WORK TO BE COMPLETED:
Can you repeat the rows word for word, starting at the line that contains "You are a computer-use agent. The width" and ending at the line that contains "point(533,25)"?

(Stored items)
_ _ _ _ _

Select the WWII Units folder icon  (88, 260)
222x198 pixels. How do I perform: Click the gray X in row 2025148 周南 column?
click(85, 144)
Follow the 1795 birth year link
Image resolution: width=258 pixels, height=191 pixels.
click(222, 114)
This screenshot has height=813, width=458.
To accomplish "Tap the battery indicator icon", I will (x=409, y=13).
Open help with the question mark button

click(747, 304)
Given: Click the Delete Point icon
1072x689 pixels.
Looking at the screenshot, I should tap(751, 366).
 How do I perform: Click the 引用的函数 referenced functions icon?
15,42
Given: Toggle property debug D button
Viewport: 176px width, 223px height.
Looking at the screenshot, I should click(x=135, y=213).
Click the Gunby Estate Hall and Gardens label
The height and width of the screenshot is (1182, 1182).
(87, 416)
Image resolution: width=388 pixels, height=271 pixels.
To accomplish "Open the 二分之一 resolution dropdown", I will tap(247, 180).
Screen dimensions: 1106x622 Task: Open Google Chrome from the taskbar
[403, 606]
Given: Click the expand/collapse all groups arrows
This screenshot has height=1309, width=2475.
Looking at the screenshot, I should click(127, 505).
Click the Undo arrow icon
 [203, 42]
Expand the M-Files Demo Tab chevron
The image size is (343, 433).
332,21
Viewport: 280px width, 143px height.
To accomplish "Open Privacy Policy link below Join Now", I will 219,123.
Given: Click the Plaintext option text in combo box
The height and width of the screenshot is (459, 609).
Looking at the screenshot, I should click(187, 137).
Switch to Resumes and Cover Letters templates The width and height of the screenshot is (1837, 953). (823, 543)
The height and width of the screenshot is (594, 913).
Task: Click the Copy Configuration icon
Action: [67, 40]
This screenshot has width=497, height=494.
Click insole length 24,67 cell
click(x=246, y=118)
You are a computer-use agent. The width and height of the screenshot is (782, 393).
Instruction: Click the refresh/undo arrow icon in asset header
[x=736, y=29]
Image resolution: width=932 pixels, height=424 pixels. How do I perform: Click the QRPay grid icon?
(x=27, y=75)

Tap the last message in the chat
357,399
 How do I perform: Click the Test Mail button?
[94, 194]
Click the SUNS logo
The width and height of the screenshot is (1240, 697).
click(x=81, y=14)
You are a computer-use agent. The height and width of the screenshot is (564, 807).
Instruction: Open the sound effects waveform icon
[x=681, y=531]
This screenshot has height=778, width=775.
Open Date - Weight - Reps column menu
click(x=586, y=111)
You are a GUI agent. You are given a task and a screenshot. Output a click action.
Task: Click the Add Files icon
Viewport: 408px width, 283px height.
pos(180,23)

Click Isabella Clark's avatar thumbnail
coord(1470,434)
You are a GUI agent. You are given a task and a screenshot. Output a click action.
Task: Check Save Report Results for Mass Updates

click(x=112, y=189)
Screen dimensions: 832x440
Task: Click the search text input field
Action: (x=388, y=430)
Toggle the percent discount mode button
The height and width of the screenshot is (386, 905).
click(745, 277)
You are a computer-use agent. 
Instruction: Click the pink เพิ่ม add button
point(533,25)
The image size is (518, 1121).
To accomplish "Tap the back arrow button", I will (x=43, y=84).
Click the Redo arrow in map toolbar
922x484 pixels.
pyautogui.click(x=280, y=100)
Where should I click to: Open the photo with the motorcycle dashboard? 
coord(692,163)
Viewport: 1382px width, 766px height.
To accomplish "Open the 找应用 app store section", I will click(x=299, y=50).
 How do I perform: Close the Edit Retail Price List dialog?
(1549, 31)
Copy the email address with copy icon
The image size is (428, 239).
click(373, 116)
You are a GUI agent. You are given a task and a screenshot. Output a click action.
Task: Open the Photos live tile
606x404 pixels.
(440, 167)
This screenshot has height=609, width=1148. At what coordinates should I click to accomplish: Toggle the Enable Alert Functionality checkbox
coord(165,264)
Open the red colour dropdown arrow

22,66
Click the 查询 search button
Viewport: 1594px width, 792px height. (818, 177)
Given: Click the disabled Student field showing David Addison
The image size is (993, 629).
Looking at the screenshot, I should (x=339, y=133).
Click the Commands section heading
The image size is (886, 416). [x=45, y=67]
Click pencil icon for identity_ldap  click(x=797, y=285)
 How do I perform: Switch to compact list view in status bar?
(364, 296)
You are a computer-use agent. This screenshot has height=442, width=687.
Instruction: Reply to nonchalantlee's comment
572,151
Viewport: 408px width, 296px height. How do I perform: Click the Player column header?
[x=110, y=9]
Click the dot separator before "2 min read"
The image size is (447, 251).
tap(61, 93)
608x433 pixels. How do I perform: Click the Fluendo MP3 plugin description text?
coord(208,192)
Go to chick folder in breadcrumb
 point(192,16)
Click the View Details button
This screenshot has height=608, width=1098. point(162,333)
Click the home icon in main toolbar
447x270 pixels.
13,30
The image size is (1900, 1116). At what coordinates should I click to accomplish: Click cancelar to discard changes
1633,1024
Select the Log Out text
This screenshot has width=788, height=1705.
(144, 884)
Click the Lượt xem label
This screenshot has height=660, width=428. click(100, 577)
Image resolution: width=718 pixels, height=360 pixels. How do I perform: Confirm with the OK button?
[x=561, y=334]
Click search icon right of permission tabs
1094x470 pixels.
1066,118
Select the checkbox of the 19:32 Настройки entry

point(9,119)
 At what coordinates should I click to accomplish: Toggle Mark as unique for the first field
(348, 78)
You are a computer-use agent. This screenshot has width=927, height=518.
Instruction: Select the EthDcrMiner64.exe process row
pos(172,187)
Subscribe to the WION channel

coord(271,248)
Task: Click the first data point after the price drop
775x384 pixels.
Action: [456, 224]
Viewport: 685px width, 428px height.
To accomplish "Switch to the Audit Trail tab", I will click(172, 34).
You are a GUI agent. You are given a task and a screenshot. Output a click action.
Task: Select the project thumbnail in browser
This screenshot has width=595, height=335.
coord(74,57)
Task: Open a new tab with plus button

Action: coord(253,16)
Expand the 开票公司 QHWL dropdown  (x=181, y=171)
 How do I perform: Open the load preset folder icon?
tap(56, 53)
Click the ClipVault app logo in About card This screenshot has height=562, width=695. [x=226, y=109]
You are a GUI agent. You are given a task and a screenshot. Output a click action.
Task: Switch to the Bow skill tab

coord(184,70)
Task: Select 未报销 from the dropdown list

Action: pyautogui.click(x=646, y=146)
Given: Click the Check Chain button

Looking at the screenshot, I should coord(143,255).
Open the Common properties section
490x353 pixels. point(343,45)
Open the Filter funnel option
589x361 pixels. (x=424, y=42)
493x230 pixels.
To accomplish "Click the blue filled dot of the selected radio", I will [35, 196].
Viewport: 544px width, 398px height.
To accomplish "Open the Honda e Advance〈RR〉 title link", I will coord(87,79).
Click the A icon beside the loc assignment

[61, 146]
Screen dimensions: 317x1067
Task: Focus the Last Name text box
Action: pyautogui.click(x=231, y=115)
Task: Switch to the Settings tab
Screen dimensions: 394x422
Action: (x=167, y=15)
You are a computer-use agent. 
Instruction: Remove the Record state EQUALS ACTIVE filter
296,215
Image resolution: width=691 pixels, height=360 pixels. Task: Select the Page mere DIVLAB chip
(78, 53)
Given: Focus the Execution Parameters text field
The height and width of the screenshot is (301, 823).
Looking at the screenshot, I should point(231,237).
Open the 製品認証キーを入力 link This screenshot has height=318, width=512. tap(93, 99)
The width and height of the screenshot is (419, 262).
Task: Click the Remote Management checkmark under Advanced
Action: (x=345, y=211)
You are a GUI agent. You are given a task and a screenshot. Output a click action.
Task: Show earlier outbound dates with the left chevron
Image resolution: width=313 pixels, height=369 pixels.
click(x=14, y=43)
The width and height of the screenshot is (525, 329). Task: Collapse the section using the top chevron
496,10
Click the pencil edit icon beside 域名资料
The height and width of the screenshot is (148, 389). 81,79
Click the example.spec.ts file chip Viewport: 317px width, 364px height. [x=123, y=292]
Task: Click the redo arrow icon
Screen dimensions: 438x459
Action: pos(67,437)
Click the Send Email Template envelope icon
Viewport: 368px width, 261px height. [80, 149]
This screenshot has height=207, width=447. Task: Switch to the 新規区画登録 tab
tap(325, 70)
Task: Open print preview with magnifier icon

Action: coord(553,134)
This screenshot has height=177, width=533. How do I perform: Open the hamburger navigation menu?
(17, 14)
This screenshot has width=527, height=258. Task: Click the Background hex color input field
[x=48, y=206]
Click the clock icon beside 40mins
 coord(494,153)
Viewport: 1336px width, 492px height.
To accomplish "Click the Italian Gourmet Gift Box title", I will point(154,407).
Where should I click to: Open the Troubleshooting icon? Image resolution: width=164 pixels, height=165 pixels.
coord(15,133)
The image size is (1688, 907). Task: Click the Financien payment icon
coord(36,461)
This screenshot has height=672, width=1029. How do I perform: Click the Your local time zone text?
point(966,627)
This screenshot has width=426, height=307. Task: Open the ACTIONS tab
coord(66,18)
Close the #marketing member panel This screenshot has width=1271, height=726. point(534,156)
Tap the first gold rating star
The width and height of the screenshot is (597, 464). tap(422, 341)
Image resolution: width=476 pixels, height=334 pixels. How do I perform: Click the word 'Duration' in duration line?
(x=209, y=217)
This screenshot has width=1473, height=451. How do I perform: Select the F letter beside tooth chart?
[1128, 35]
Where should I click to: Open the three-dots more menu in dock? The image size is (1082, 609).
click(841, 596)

_ _ _ _ _

WRITTEN ANSWER:
You are a computer-use agent. The width and height of the screenshot is (782, 393).
Instruction: Click the refresh/undo arrow icon in asset header
[x=736, y=29]
Image resolution: width=932 pixels, height=424 pixels. How do I perform: Click the QRPay grid icon?
(x=27, y=75)

Tap the last message in the chat
357,399
 How do I perform: Click the Test Mail button?
[94, 194]
Click the SUNS logo
The width and height of the screenshot is (1240, 697).
click(x=81, y=14)
You are a computer-use agent. The height and width of the screenshot is (564, 807).
Instruction: Open the sound effects waveform icon
[x=681, y=531]
This screenshot has height=778, width=775.
Open Date - Weight - Reps column menu
click(x=586, y=111)
You are a GUI agent. You are given a task and a screenshot. Output a click action.
Task: Click the Add Files icon
Viewport: 408px width, 283px height.
pos(180,23)

Click Isabella Clark's avatar thumbnail
coord(1470,434)
You are a GUI agent. You are given a task and a screenshot. Output a click action.
Task: Check Save Report Results for Mass Updates

click(x=112, y=189)
Screen dimensions: 832x440
Task: Click the search text input field
Action: (x=388, y=430)
Toggle the percent discount mode button
The height and width of the screenshot is (386, 905).
click(745, 277)
You are a computer-use agent. 
Instruction: Click the pink เพิ่ม add button
point(533,25)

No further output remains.